Each PSU represents a contingent right to receive shares of Common Stock based upon the degree to which the performance metric contained in the PSU award agreement is satisfied. The number of PSUs reported in columns 7 and 9 of Table II reflects achievement at the target level of performance under the PSU award agreement. Based on actual results during the period beginning January 1, 2023 and ending December 31, 2025, the aggregate number of shares of Common Stock issued may range from zero shares to 200% of the target number of shares reported in columns 7 and 9 of Table II. The PSUs will only vest if the achievement of the performance metric under the PSU Agreement is certified to have been met by the Compensation Committee or the Board of Directors of the Company, and then any such certified amount will vest on February 28, 2026.

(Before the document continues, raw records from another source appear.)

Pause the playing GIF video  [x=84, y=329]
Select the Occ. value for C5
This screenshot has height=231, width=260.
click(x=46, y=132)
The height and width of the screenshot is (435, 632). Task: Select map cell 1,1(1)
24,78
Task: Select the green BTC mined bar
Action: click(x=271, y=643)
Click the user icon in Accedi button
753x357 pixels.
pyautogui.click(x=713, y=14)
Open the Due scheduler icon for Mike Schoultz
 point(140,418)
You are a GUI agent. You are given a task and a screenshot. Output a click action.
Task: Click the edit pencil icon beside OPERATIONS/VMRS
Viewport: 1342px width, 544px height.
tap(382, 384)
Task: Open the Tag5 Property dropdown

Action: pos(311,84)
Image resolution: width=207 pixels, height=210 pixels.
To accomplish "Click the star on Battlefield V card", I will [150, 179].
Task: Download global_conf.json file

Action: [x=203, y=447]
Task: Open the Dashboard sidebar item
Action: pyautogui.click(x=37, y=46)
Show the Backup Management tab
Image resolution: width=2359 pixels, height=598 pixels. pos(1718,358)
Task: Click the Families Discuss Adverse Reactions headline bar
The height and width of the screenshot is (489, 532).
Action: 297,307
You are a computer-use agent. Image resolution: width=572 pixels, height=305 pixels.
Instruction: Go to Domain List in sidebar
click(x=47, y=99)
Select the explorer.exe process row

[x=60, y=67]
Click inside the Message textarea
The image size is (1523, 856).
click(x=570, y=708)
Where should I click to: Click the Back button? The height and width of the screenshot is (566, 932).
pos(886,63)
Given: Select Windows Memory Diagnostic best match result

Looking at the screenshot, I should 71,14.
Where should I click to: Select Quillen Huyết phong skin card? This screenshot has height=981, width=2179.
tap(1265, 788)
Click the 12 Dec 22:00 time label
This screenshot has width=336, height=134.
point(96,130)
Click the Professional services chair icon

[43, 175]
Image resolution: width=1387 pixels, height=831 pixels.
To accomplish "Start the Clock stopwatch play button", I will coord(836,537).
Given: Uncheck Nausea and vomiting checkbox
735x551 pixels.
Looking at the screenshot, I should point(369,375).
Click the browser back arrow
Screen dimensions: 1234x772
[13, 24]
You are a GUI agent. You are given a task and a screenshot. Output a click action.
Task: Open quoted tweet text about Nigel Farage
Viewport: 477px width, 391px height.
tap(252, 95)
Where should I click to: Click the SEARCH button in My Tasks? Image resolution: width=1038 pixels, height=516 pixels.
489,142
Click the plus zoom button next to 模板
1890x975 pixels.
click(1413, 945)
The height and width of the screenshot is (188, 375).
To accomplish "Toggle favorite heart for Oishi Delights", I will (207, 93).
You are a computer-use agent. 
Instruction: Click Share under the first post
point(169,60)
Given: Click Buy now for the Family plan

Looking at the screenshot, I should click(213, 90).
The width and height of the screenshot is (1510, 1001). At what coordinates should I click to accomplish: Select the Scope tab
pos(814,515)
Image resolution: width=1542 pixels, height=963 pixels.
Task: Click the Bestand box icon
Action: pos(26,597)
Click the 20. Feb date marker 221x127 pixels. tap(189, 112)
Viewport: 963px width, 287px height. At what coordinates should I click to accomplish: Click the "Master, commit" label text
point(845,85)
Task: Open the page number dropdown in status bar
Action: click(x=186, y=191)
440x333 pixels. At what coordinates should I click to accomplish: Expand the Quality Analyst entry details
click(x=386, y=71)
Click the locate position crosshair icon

Each PSU represents a contingent right to receive shares of Common Stock based upon the degree to which one or more of the performance metrics contained in the PSU award agreement are satisfied annually over a three year period. The number of PSUs reported in column 9 of Table II reflects achievement at the target level of performance under the PSU award agreement. Based on actual results during each of the preceding periods beginning on January 1 and ending December 31, the aggregate number of shares of Common Stock issued may range from zero shares to 167% of the target number of shares reported in column 9 of Table II. The PSUs will only vest if the achievement of one or more of the annual performance metrics under the PSU award agreement is certified to have been met by the Compensation Committee or the Board of Directors of the Company for the prior period, and then any such certified amount will vest on the anniversary of the date of grant.